There are a number of good reasons for this apparent parochialism. One is that private equity in Australia is relatively young, and it is natural that limited partners taking their first steps into the asset class will initially do so where they can derive maximum comfort, which is likely to be on home soil. Secondly, according to market participants, LP agreements appear to be on average more favourable to investors than in the US or Europe, with fees generally lower and a greater ability to remove under-performing managers. Generous tax incentives are also on offer for Australian organisations investing domestically.
But while factors such as these help oil the wheels, performance is the ultimate determinant of a market’s attractiveness – and here the evidence seems impressive. Given GDP growth of between 2.5 percent and 4 percent over the last five years, funds have operated in a strong macro-economic environment. In addition, a bullish stock market has been a welcome recipient of new issues (and sponsors have benefited from the absence of restrictions on the amount of shares they are allowed to sell into an IPO). Anecdotally, it is also mentioned in despatches that corporates have been slow to understand the private equity model and have unwittingly handed them some inviting buying opportunities.

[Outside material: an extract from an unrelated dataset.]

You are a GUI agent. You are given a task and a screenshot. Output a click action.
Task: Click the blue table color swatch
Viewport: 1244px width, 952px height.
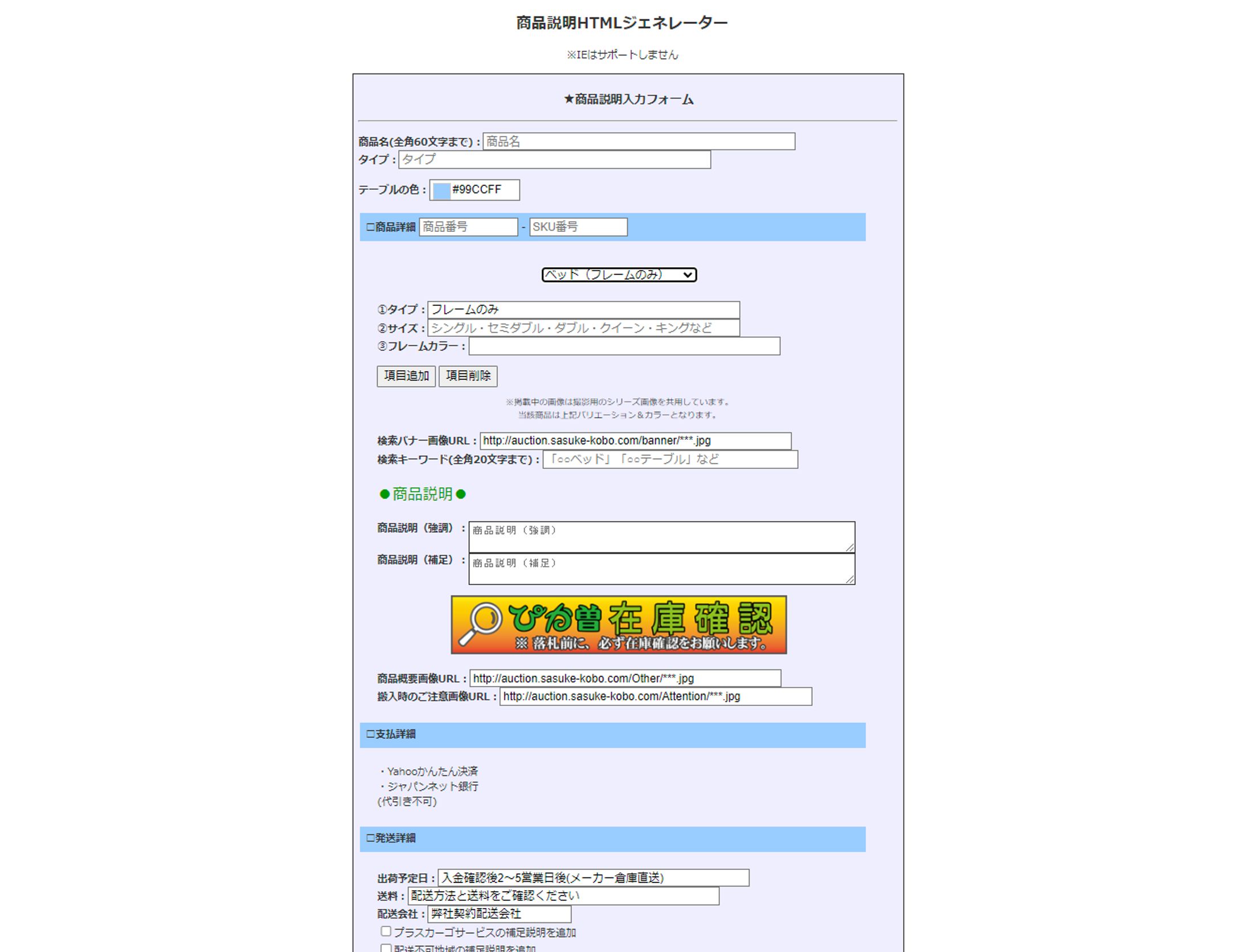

In a nutshell, Australian investors have simply had little need to look overseas with everything so rosy in their own back garden. Until now, that is. At the larger end of the market, competition is beginning to increase. While decent assets undoubtedly attract less of a scramble than in the US or in leading European private equity markets, the creep of the auction process is being noted with alarm. Pan-Asian funds, capable of mobilising ever-larger pools of capital in a favourable fundraising environment, see Australia as a prime target for the deployment of that capital. For example, JP Morgan Partners Asia , which is currently raising a $1 billion-plus fund, recently signalled to PEO its intention to launch a new office in Melbourne. Others are expected to reach the same conclusion regarding the desirability of an on-the-ground presence in the country.
In addition, the economy cannot be relied upon to maintain its momentum indefinitely. Warning signs in the form of high levels of debt, a slowdown in consumer spending and the prospect of a rise in interest rates are currently flashing. All of which tempts speculation about how management teams used to exploiting the good times will cope when confronted (perhaps for the first time) with a sustained downturn.
Perhaps most important of all, there is the issue of scale. With the total size of Australian superannuation funds growing rapidly (currently over $US500 billion and forecast to reach US$1.7 trillion by 2015, according to government figures), they are beginning to recognise that additional funds cannot be channelled relentlessly into the domestic market without being accompanied by a deleterious effect on returns at some point.
The Adveq survey referred to earlier found that the institutions canvassed anticipated reducing their allocation to Australia from 74 percent to 65 percent over the next two to five years, while increasing allocations to the US, Europe and Asia. Australian investors, it seems, are broadening their horizons.